I’ve been reporting on education for a long time. I’ve been to countless education conferences, reviewed thousands of press releases, and talked to hundreds of educators about how they are changing the lives of young people through the effective use of education technology.
But I don’t get to visit them that often.
That’s why it was a refreshing break from the office to visit the Archimedes Academy for Math, Science, and Technology in the Bronx at the invitation of the principal, Miriam Lazar.
The Web site describes the school as “a 6-12 public school whose mission is to provide a rigorous, innovative, college preparatory education focused on math, science, and technology applications while regularly celebrating the accomplishments of its diverse student body... Our dedicated staff works to improve the abilities and talents of all students through hands-on programs and project based learning.”
When I walked into the Academy building, it was not the urban oasis of cutting-edge tech I expected. The building smelled like most high schools: of paint and sneakers and sweat. Now in the classroom, I was impressed. There was a comfortable atmosphere in the room that buzzed with conversations from the students. Their seventh-grade math teacher was a young man who worked through a math problem on an interactive whiteboard. In front of each student was a math textbook, a notebook, a TI graphing calculator, and a Qwizdom student response system. I had seen these tools demoed plenty of times at conferences, but it just wasn’t the same as seeing them in action. Watch, for example, as these students work through the math problem using their tools:
You can see the kids thinking, using their tools not to solve the problem, but as a means to tap into those higher-order thinking skills so crucial to real learning.
We stopped next at a sixth-grade math class. The atmosphere was slightly more subdued, but the students were still engaged. Every student was participating. If they chatted, it was clear they were talking about the problem that needed solving. This teacher (also a young man) used a traditional whiteboard instead of an interactive whiteboard, combined with a projector and an interactive slate to demonstrate problems in front of the classroom. Again, the class worked through the problem and answered using their clickers. The displayed results were anonymous, but each clicker is linked to a specific student, so the teacher can gather data on the class or individual students who may need support.
We next visited the robotics lab. The school implements project-based learning, partnering with Vision Ed, a company that specializes in bringing emerging technologies to teachers, students, and administrators in high-need areas. The kids demonstrated their complex robot design that they will be entering in April’s Robofest contest:
After the class tour, we returned to a small back room of the library, where I was impressed by the energy and enthusiasm of Principal Lazar(pictured below).

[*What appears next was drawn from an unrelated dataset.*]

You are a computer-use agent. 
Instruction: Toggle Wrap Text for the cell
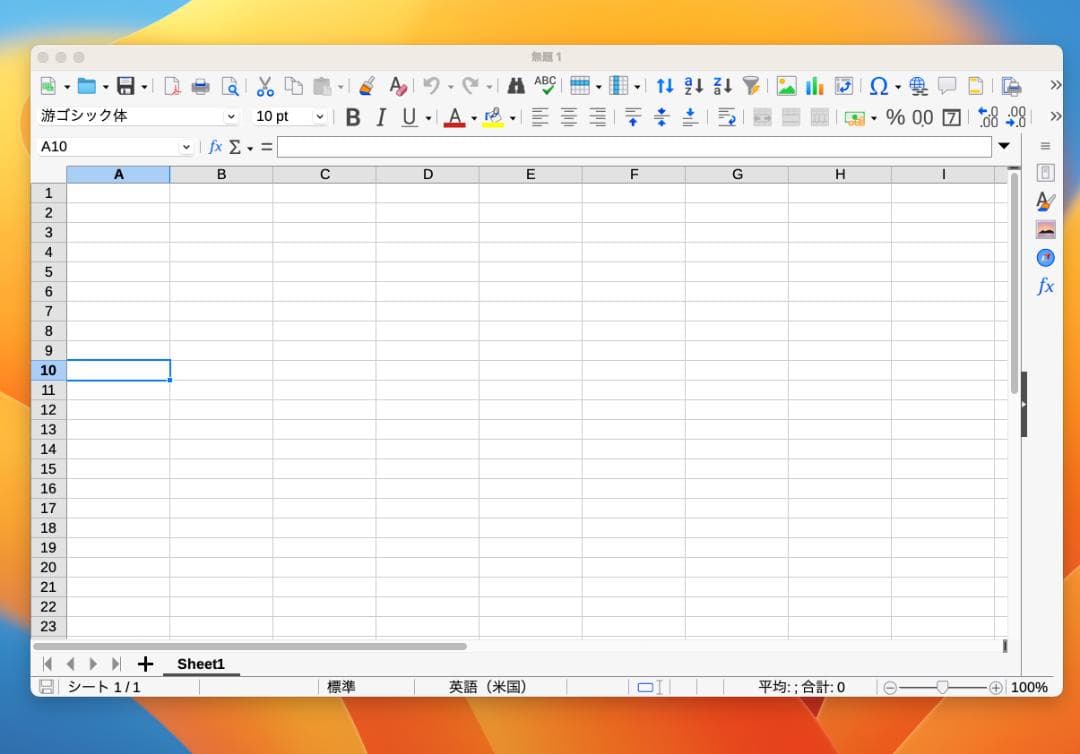727,117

She rattled off her many duties: teaching, IT, maintenance, fundraising, grant writing, and more.
“I never wanted to be a principal,” she said. “But when this opportunity came up, I couldn’t turn it down. How many people get a chance to design a school from the ground up?”
And her hard work—and that of many others in the school community--has paid off. Now in its third year, the Archimedes Academy has added grades 9-12 (their first group of students started in grade six). Their return enrollment is almost 100%, and the applications for admittance to the school now far exceeds the openings. They are adding more teachers, more rooms, and I suspect may soon outgrow their space.
There was also a confidence in the students that exuded self-esteem. I attribute that self esteem to not just the technology tools that are integral to the curriculum, but to the energy and enthusiasm of the teachers, and to the clear leadership of a principal who has not just vision, but a plan to realize that vision.